Task instructions: Without changing a single word, set down all of the records.

(Beginning of Given records)

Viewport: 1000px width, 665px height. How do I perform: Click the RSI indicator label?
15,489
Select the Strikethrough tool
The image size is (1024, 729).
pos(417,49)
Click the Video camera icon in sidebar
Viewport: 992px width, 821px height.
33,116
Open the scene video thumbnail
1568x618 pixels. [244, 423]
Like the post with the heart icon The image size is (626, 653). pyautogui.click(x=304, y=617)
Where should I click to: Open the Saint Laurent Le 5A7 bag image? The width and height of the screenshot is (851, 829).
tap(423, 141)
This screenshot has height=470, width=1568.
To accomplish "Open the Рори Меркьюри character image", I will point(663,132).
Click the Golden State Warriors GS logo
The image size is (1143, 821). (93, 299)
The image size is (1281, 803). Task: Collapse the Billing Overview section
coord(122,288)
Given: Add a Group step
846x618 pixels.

(End of Given records)

Exercise response:
Viewport: 1000px width, 665px height. How do I perform: Click the RSI indicator label?
15,489
Select the Strikethrough tool
The image size is (1024, 729).
pos(417,49)
Click the Video camera icon in sidebar
Viewport: 992px width, 821px height.
33,116
Open the scene video thumbnail
1568x618 pixels. [244, 423]
Like the post with the heart icon The image size is (626, 653). pyautogui.click(x=304, y=617)
Where should I click to: Open the Saint Laurent Le 5A7 bag image? The width and height of the screenshot is (851, 829).
tap(423, 141)
This screenshot has height=470, width=1568.
To accomplish "Open the Рори Меркьюри character image", I will point(663,132).
Click the Golden State Warriors GS logo
The image size is (1143, 821). (93, 299)
The image size is (1281, 803). Task: Collapse the Billing Overview section
coord(122,288)
Given: Add a Group step
846x618 pixels.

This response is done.